DESCRIPTION OF THE TASK: Give every entry again, exactly.

Stored items:
#####

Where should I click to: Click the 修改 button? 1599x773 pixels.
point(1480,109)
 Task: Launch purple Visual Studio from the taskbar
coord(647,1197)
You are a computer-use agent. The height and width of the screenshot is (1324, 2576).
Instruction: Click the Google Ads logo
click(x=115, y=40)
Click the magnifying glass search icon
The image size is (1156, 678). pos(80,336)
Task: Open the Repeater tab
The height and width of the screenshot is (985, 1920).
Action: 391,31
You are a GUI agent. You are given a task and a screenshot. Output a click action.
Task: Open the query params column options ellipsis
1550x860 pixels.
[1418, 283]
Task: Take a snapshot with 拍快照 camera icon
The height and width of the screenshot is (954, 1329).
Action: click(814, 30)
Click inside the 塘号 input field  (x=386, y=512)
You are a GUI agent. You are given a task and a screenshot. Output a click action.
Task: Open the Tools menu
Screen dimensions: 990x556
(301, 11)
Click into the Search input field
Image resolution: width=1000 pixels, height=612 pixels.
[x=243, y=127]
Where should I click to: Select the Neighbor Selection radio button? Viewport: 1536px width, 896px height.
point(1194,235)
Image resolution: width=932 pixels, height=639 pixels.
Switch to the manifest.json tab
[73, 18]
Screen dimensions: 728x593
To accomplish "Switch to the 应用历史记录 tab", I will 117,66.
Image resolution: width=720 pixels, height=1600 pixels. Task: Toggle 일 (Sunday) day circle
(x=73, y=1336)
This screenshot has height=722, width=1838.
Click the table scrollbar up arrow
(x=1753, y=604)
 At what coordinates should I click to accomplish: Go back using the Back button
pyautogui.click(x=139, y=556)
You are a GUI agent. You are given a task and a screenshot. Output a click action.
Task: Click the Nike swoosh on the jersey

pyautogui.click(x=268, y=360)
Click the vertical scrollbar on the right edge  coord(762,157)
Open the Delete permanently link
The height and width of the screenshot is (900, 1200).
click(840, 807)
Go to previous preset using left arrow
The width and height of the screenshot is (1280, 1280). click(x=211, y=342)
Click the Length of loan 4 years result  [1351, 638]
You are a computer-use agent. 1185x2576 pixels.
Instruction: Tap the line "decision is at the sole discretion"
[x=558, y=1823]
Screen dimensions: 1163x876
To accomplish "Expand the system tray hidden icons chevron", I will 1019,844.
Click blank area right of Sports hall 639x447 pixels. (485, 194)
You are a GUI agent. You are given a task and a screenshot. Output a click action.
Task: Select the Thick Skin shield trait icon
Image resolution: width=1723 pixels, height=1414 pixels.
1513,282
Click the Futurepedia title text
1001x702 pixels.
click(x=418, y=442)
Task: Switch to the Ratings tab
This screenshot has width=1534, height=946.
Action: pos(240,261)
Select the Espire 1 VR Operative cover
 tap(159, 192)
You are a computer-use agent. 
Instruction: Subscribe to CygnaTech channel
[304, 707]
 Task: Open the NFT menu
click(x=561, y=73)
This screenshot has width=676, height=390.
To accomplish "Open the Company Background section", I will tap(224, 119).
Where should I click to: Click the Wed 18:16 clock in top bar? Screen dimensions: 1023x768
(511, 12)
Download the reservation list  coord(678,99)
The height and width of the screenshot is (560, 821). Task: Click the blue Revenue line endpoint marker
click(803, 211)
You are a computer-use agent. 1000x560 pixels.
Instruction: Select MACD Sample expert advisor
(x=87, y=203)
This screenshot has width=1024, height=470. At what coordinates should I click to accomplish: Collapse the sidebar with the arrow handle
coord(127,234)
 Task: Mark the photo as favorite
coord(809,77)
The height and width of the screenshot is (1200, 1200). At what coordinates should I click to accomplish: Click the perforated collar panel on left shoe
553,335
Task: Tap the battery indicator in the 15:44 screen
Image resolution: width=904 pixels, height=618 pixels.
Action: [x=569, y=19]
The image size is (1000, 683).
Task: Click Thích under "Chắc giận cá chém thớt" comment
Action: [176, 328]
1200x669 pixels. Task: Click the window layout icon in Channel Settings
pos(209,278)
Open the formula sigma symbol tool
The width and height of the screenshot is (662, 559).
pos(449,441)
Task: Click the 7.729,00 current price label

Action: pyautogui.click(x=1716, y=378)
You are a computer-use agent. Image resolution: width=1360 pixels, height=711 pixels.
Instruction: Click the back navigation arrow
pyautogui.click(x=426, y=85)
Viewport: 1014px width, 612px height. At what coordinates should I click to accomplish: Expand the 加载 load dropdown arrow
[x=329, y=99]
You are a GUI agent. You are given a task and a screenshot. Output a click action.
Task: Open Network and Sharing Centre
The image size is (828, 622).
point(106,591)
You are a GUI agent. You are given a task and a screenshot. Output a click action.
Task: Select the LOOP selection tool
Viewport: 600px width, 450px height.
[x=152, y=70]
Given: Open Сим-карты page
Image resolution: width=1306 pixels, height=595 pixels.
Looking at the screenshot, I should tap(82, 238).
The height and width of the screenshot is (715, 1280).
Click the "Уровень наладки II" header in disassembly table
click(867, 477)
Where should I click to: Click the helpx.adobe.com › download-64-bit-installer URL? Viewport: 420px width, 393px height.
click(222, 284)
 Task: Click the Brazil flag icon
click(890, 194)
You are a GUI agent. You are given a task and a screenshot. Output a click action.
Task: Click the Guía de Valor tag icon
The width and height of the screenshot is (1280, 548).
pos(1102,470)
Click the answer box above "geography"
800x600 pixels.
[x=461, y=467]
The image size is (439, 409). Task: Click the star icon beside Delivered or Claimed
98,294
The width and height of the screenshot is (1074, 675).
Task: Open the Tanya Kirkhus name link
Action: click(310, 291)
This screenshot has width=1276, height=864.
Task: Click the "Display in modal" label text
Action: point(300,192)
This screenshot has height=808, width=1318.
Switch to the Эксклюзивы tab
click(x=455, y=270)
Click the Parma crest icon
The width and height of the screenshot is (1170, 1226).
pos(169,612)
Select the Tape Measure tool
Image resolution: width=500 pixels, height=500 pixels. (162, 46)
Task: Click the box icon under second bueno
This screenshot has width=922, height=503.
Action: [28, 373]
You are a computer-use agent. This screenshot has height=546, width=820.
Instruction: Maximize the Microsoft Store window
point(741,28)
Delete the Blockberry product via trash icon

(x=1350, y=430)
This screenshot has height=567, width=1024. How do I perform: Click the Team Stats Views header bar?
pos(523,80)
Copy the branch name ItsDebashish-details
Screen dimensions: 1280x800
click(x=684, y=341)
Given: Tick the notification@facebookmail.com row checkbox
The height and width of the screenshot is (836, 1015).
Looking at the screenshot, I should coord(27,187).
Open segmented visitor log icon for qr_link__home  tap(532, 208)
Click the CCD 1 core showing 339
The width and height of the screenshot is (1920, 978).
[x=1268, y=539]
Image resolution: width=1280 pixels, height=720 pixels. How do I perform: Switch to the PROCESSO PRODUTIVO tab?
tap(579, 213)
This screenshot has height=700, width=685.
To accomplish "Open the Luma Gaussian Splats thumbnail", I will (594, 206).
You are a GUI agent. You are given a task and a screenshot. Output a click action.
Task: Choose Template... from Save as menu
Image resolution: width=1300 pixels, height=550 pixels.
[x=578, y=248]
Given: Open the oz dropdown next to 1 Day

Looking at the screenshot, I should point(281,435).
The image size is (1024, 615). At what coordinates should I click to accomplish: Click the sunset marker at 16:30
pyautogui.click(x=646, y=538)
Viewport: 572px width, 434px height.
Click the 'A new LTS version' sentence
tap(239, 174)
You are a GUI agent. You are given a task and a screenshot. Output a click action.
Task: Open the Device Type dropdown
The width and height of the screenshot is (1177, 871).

#####

SOLVED PROBLEM:
Where should I click to: Click the 修改 button? 1599x773 pixels.
point(1480,109)
 Task: Launch purple Visual Studio from the taskbar
coord(647,1197)
You are a computer-use agent. The height and width of the screenshot is (1324, 2576).
Instruction: Click the Google Ads logo
click(x=115, y=40)
Click the magnifying glass search icon
The image size is (1156, 678). pos(80,336)
Task: Open the Repeater tab
The height and width of the screenshot is (985, 1920).
Action: 391,31
You are a GUI agent. You are given a task and a screenshot. Output a click action.
Task: Open the query params column options ellipsis
1550x860 pixels.
[1418, 283]
Task: Take a snapshot with 拍快照 camera icon
The height and width of the screenshot is (954, 1329).
Action: click(814, 30)
Click inside the 塘号 input field  (x=386, y=512)
You are a GUI agent. You are given a task and a screenshot. Output a click action.
Task: Open the Tools menu
Screen dimensions: 990x556
(301, 11)
Click into the Search input field
Image resolution: width=1000 pixels, height=612 pixels.
[x=243, y=127]
Where should I click to: Select the Neighbor Selection radio button? Viewport: 1536px width, 896px height.
point(1194,235)
Image resolution: width=932 pixels, height=639 pixels.
Switch to the manifest.json tab
[73, 18]
Screen dimensions: 728x593
To accomplish "Switch to the 应用历史记录 tab", I will 117,66.
Image resolution: width=720 pixels, height=1600 pixels. Task: Toggle 일 (Sunday) day circle
(x=73, y=1336)
This screenshot has height=722, width=1838.
Click the table scrollbar up arrow
(x=1753, y=604)
 At what coordinates should I click to accomplish: Go back using the Back button
pyautogui.click(x=139, y=556)
You are a GUI agent. You are given a task and a screenshot. Output a click action.
Task: Click the Nike swoosh on the jersey

pyautogui.click(x=268, y=360)
Click the vertical scrollbar on the right edge  coord(762,157)
Open the Delete permanently link
The height and width of the screenshot is (900, 1200).
click(840, 807)
Go to previous preset using left arrow
The width and height of the screenshot is (1280, 1280). click(x=211, y=342)
Click the Length of loan 4 years result  [1351, 638]
You are a computer-use agent. 1185x2576 pixels.
Instruction: Tap the line "decision is at the sole discretion"
[x=558, y=1823]
Screen dimensions: 1163x876
To accomplish "Expand the system tray hidden icons chevron", I will 1019,844.
Click blank area right of Sports hall 639x447 pixels. (485, 194)
You are a GUI agent. You are given a task and a screenshot. Output a click action.
Task: Select the Thick Skin shield trait icon
Image resolution: width=1723 pixels, height=1414 pixels.
1513,282
Click the Futurepedia title text
1001x702 pixels.
click(x=418, y=442)
Task: Switch to the Ratings tab
This screenshot has width=1534, height=946.
Action: pos(240,261)
Select the Espire 1 VR Operative cover
 tap(159, 192)
You are a computer-use agent. 
Instruction: Subscribe to CygnaTech channel
[304, 707]
 Task: Open the NFT menu
click(x=561, y=73)
This screenshot has width=676, height=390.
To accomplish "Open the Company Background section", I will tap(224, 119).
Where should I click to: Click the Wed 18:16 clock in top bar? Screen dimensions: 1023x768
(511, 12)
Download the reservation list  coord(678,99)
The height and width of the screenshot is (560, 821). Task: Click the blue Revenue line endpoint marker
click(803, 211)
You are a computer-use agent. 1000x560 pixels.
Instruction: Select MACD Sample expert advisor
(x=87, y=203)
This screenshot has width=1024, height=470. At what coordinates should I click to accomplish: Collapse the sidebar with the arrow handle
coord(127,234)
 Task: Mark the photo as favorite
coord(809,77)
The height and width of the screenshot is (1200, 1200). At what coordinates should I click to accomplish: Click the perforated collar panel on left shoe
553,335
Task: Tap the battery indicator in the 15:44 screen
Image resolution: width=904 pixels, height=618 pixels.
Action: [x=569, y=19]
The image size is (1000, 683).
Task: Click Thích under "Chắc giận cá chém thớt" comment
Action: [176, 328]
1200x669 pixels. Task: Click the window layout icon in Channel Settings
pos(209,278)
Open the formula sigma symbol tool
The width and height of the screenshot is (662, 559).
pos(449,441)
Task: Click the 7.729,00 current price label

Action: pyautogui.click(x=1716, y=378)
You are a computer-use agent. Image resolution: width=1360 pixels, height=711 pixels.
Instruction: Click the back navigation arrow
pyautogui.click(x=426, y=85)
Viewport: 1014px width, 612px height. At what coordinates should I click to accomplish: Expand the 加载 load dropdown arrow
[x=329, y=99]
You are a GUI agent. You are given a task and a screenshot. Output a click action.
Task: Open Network and Sharing Centre
The image size is (828, 622).
point(106,591)
You are a GUI agent. You are given a task and a screenshot. Output a click action.
Task: Select the LOOP selection tool
Viewport: 600px width, 450px height.
[x=152, y=70]
Given: Open Сим-карты page
Image resolution: width=1306 pixels, height=595 pixels.
Looking at the screenshot, I should tap(82, 238).
The height and width of the screenshot is (715, 1280).
Click the "Уровень наладки II" header in disassembly table
click(867, 477)
Where should I click to: Click the helpx.adobe.com › download-64-bit-installer URL? Viewport: 420px width, 393px height.
click(222, 284)
 Task: Click the Brazil flag icon
click(890, 194)
You are a GUI agent. You are given a task and a screenshot. Output a click action.
Task: Click the Guía de Valor tag icon
The width and height of the screenshot is (1280, 548).
pos(1102,470)
Click the answer box above "geography"
800x600 pixels.
[x=461, y=467]
The image size is (439, 409). Task: Click the star icon beside Delivered or Claimed
98,294
The width and height of the screenshot is (1074, 675).
Task: Open the Tanya Kirkhus name link
Action: click(310, 291)
This screenshot has width=1276, height=864.
Task: Click the "Display in modal" label text
Action: point(300,192)
This screenshot has height=808, width=1318.
Switch to the Эксклюзивы tab
click(x=455, y=270)
Click the Parma crest icon
The width and height of the screenshot is (1170, 1226).
pos(169,612)
Select the Tape Measure tool
Image resolution: width=500 pixels, height=500 pixels. (162, 46)
Task: Click the box icon under second bueno
This screenshot has width=922, height=503.
Action: [28, 373]
You are a computer-use agent. This screenshot has height=546, width=820.
Instruction: Maximize the Microsoft Store window
point(741,28)
Delete the Blockberry product via trash icon

(x=1350, y=430)
This screenshot has height=567, width=1024. How do I perform: Click the Team Stats Views header bar?
pos(523,80)
Copy the branch name ItsDebashish-details
Screen dimensions: 1280x800
click(x=684, y=341)
Given: Tick the notification@facebookmail.com row checkbox
The height and width of the screenshot is (836, 1015).
Looking at the screenshot, I should coord(27,187).
Open segmented visitor log icon for qr_link__home  tap(532, 208)
Click the CCD 1 core showing 339
The width and height of the screenshot is (1920, 978).
[x=1268, y=539]
Image resolution: width=1280 pixels, height=720 pixels. How do I perform: Switch to the PROCESSO PRODUTIVO tab?
tap(579, 213)
This screenshot has height=700, width=685.
To accomplish "Open the Luma Gaussian Splats thumbnail", I will (594, 206).
You are a GUI agent. You are given a task and a screenshot. Output a click action.
Task: Choose Template... from Save as menu
Image resolution: width=1300 pixels, height=550 pixels.
[x=578, y=248]
Given: Open the oz dropdown next to 1 Day

Looking at the screenshot, I should point(281,435).
The image size is (1024, 615). At what coordinates should I click to accomplish: Click the sunset marker at 16:30
pyautogui.click(x=646, y=538)
Viewport: 572px width, 434px height.
Click the 'A new LTS version' sentence
tap(239, 174)
You are a GUI agent. You are given a task and a screenshot. Output a click action.
Task: Open the Device Type dropdown
The width and height of the screenshot is (1177, 871).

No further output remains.